Delta and Delta Plus were less well inhibited (neutralized) by antibodies from infected and vaccinated individuals as compared to the original virus and this likely contributed to the rapid spread of Delta. A direct comparison of Delta and Delta Plus showed that both viruses were comparably neutralized. "This means that vaccination likely confers comparable protection against Delta and Delta Plus, and that Delta Plus is not significantly more dangerous than Delta," says Pöhlmann. BioNTech-Pfizer's vaccine is the most widely used vaccine in Europe, followed by Oxford-AstraZeneca's vaccine.

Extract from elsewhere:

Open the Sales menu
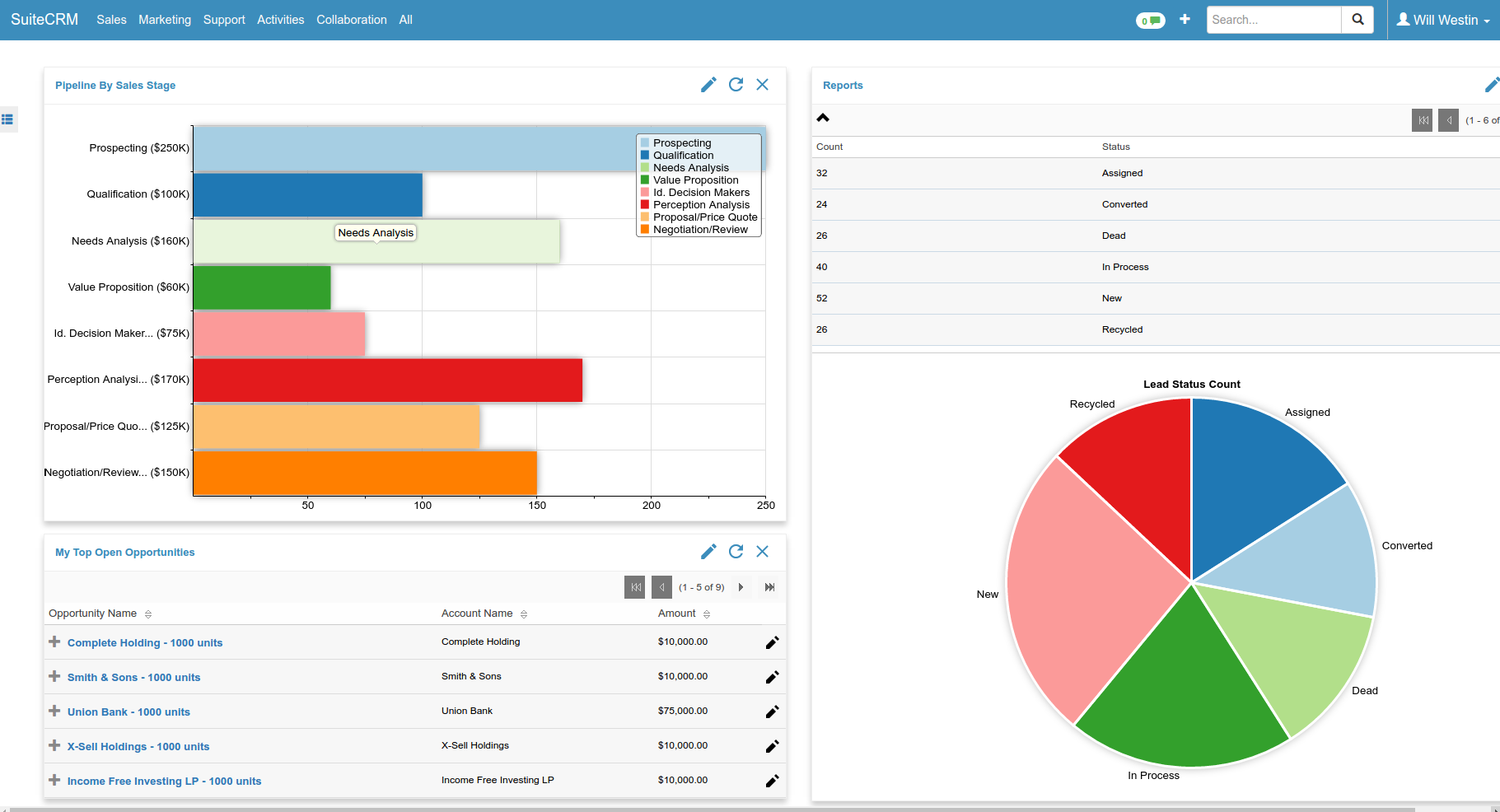This screenshot has height=812, width=1500. coord(111,20)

Due to very rare side effects following vaccination with Oxford-AstraZeneca, it is recommended in Germany and other countries that BioNTech-Pfizer is used for the second vaccination shot in people who have already received a first shot with Oxford-AstraZeneca. This strategy is referred to as heterologous vaccination. "Our studies show that heterologous vaccination induces significantly more neutralizing antibodies to Delta than two vaccination shots with Oxford-AstraZeneca. Individuals who have received such a heterologous vaccination may have a very good immune protection against Delta and Delta Plus," says Hoffmann.

"Our results are consistent with the observation that vaccination efficiently protects against development of severe disease after infection with the Delta variant, but frequently fails to completely suppress infection. In light of the efficient protection against severe disease, the goal continues to be a high vaccination rate. This can prevent the health care system from being overwhelmed in case of increased spread of Delta and closely related viruses during the winter months," says Pöhlmann.